§ EXCERPT PROVIDED
Start of Block

The woods surrounding the quarry carved into the diabase have grown up since its abandonment. Black birch, sugar maples, and oaks are the common trees to the south and southeast, shading a lush growth of mostly native shrubs threaded together by alien vines and a lush growth of herbs. Close to the edge of the pit the woods in places becomes younger, more open, and weedy. The woods on the bluff east of the quarry are open and dry, with a number of older oaks. The open canopy allows a rich assortment of woodland and upland meadow herbs to thrive here, including numerous members of the bean family, Among the latter is a small population of smooth tick-trefoil (Desmodium laevigatum), a species of concern in Pennsylvania, growing along the trail to the lookout point. The lookout point itself is open and bare of vegetation except for a large specimen of Virginia pine and some grasses and herbs including wild sensitive plant. Below the lookout point the bluff slopes steeply down to the rock faces; the thin scrubby growth of shrubs and vines covering it allows enough sun to permit a healthy assemblage of bean relatives to thrive on the dry sandy soil.
Although a few trees, shrubs, herbs, and grasses survive in cracks and soil pockets on the sheer faces of the quarry, for the most part they are barren bare rock, spoiled in places by graffiti. Except for the aforementioned trail, which leads down to a small bare mudflat littered with styrofoam, the edge of the quarry pond for the most part is steep, rocky, and barren. Several patches of giant reed along the north bank that might harbor other wetland species were not surveyed due to lack of access.

End of Block

§ EXCERPTED RECORDS

Start of Block

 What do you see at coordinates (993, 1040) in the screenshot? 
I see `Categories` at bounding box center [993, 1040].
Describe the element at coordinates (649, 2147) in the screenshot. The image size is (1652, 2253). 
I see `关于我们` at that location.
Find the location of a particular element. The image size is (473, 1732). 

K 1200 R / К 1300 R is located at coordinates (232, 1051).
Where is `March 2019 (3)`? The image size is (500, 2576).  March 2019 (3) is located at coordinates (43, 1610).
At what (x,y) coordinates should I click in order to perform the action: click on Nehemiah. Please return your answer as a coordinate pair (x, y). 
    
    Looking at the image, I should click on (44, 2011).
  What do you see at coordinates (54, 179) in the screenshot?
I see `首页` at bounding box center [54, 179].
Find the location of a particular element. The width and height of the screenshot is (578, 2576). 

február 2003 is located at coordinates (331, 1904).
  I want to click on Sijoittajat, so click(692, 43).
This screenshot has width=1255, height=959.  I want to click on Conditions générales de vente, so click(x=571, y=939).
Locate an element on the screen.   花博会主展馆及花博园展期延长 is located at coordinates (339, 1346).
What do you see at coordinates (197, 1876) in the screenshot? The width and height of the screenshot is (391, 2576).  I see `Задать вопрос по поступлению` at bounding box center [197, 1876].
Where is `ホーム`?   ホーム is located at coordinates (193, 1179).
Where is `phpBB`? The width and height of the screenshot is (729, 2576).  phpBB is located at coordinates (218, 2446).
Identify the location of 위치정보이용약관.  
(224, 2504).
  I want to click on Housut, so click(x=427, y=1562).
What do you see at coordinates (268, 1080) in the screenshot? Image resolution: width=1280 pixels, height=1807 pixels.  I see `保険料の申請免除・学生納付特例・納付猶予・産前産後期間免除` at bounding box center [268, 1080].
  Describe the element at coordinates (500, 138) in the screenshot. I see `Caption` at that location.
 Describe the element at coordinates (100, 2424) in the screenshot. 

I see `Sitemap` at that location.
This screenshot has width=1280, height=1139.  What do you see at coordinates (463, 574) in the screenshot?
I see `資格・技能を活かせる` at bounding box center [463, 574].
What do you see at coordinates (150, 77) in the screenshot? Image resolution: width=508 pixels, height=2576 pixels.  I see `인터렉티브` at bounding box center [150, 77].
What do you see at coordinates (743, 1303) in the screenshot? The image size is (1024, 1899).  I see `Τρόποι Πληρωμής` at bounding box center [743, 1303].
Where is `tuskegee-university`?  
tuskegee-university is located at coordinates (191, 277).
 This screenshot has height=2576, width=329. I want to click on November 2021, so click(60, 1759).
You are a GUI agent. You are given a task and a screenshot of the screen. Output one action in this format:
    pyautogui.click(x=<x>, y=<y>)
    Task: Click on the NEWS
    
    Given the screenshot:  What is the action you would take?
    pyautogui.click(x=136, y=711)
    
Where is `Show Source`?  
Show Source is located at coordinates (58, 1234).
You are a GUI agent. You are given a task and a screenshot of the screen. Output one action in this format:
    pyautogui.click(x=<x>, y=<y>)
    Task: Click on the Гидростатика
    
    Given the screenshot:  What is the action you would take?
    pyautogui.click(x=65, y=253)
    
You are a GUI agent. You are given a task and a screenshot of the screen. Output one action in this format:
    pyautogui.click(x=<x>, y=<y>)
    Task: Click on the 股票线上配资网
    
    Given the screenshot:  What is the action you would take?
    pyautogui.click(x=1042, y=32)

End of Block

§ TASK STATEMENT
Reproduce the quarry description word for word, from "Although a few" up to and including "lack of access.". The records have nothing to do with the quarry description.

§ ANSWER SECTION
Although a few trees, shrubs, herbs, and grasses survive in cracks and soil pockets on the sheer faces of the quarry, for the most part they are barren bare rock, spoiled in places by graffiti. Except for the aforementioned trail, which leads down to a small bare mudflat littered with styrofoam, the edge of the quarry pond for the most part is steep, rocky, and barren. Several patches of giant reed along the north bank that might harbor other wetland species were not surveyed due to lack of access.